In my experience, I have never encountered a woman who regretted taking an
antidepressant during pregnancy. However, I have treated women who suffered
from antenatal depression and felt severely traumatized by the experience.
Medication Use During Pregnancy Is Common
About 80 percent of pregnant women report taking at least one medication during
pregnancy (U.S. Food & Drug Administration, 2023). Some have underlying medical
conditions such as diabetes, Crohn’s disease, or lupus and require maintenance
medications. Antibiotics for an infection or steroids for asthma may be necessary.
New illnesses may develop, such as gestational diabetes, hypothyroidism, or high
blood pressure, that require treatment. In addition to medication exposure during
pregnancy, many women use alcohol or other substances in the early weeks of
pregnancy before realizing they are pregnant.
Research on Antidepressants During Pregnancy
Randomized controlled studies are not possible during pregnancy for ethical reasons.
However, data is collected through Pregnancy Exposure Registries and outcome
measures have been overall encouraging. Most studies found that early pregnancy
exposure to selective serotonin reuptake inhibitors (SSRIs), such as Prozac and
Zoloft was not associated with a significant increase in risks of congenital heart
defects or of most other categories of congenital disabilities (Alwan et al., 2007;
Huybrechts et al., 2014). Some conflicting data exists regarding whether there is a
slight increase in congenital disabilities with SSRI use; however, when adverse
effects have occurred, it is unclear whether they are attributable to SSRI use,
underlying depression, or other variables (Alwan et al., 2007; Anderson et al., 2020).
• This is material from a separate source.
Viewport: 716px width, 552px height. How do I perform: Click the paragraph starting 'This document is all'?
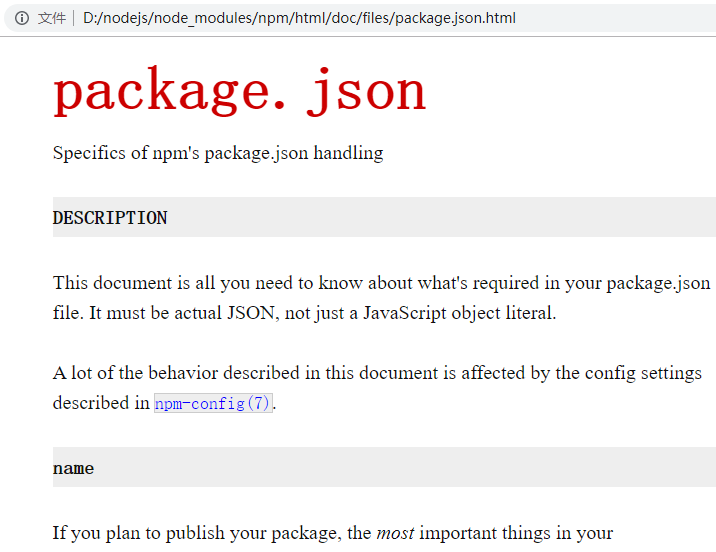(x=381, y=298)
For
example, patients with depression are more likely to use alcohol, cigarettes, and
drugs, which are potential risk factors for adverse birth outcomes (Huybrechts et al.,
2014).
A recent study from Brigham and Women’s Hospital and Harvard Medical School
evaluated over 145,000 pregnancies with antidepressant exposure and assessed
neurodevelopmental outcomes in children (Suarez et al., 2022). Their findings
suggested that antidepressant exposure during pregnancy was not associated with
autism spectrum disorder, attention-deficit/hyperactivity disorder, specific learning
disorders, intellectual disabilities, or behavioral disorders (Suarez et al., 2022).
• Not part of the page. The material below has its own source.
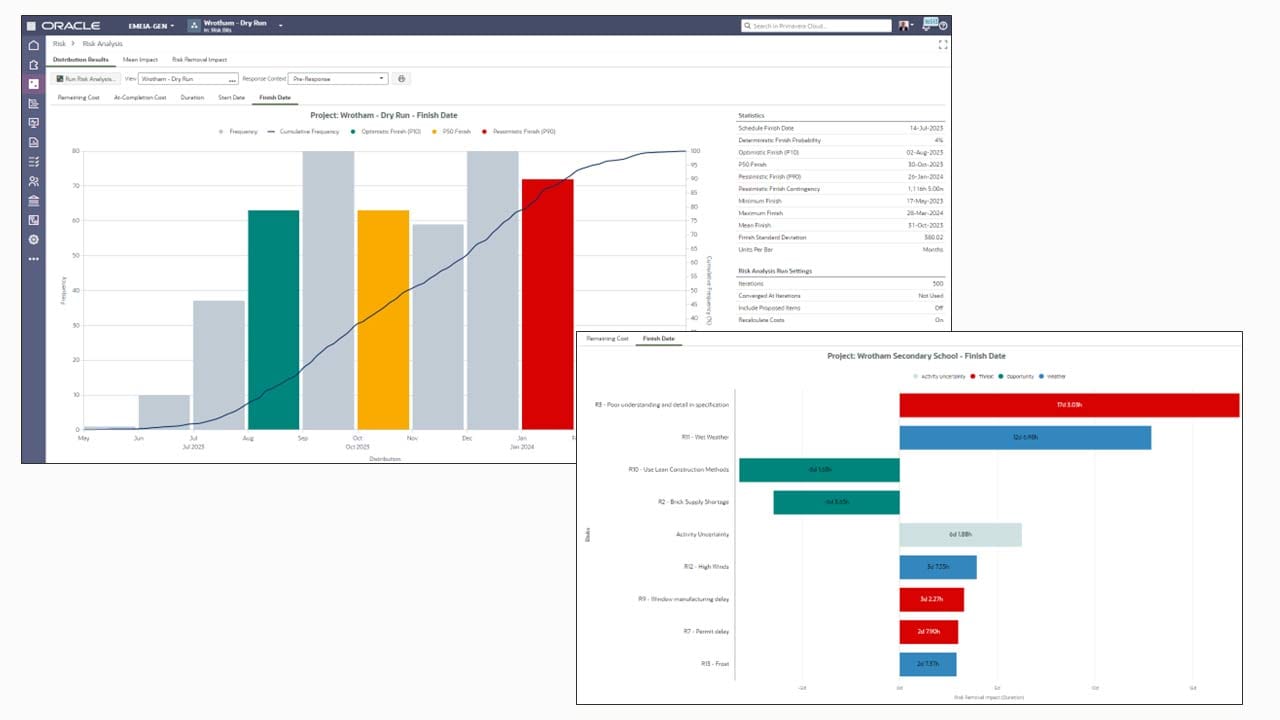Open the Settings gear icon in the sidebar
The width and height of the screenshot is (1280, 720).
(x=33, y=238)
Barriers to Antenatal Depression Treatment
Dr. Birndorf explains that one of the most significant barriers to antenatal depression
treatment relates to myths around what pregnancy should be, such as the notion
that everybody else is glowing and that the woman is somehow defective or weak
or
broken because she has this problem (C. Birndorf, personal communication,
October 30, 2024). Feelings of shame or guilt may prevent women from disclosing
their suffering and lead to avoidance of treatment. Other barriers include a lack of
awareness that antidepressants can be taken during pregnancy, as well as poor
access to specialized treatment.
Removing the Stigma
The wall of silence around antenatal depression is starting to crumble. Celebrities
such as Britany Spears, in her memoir The Woman In Me, wrote about her
experience of depression during pregnancy, including loss of pleasure and feeling
angry. Actress Shay Mitchell described her experience of crippling depression,
anxiety, and isolation during her pregnancy (Good Morning America, 2019). Actress
and author Jenny Mollen wrote about the darkness and fear she experienced during
pregnancy (Global News, 2017). These brave women help to remove stigma and
encourage those suffering from antenatal depression to seek support and make
informed decisions about taking antidepressants during pregnancy.
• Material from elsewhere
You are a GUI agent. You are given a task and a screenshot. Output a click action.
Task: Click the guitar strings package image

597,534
Non-pharmacological Treatment of Antenatal Depression
Non-pharmacological management strategies such as therapy, exercise, and
meditation should be maximized to treat depression during pregnancy. However, for
moderate to severe depression, antidepressants may become necessary for
adequate symptom relief. Proper medical treatment is critical for the health and
well-being of the expectant mom and the developing child.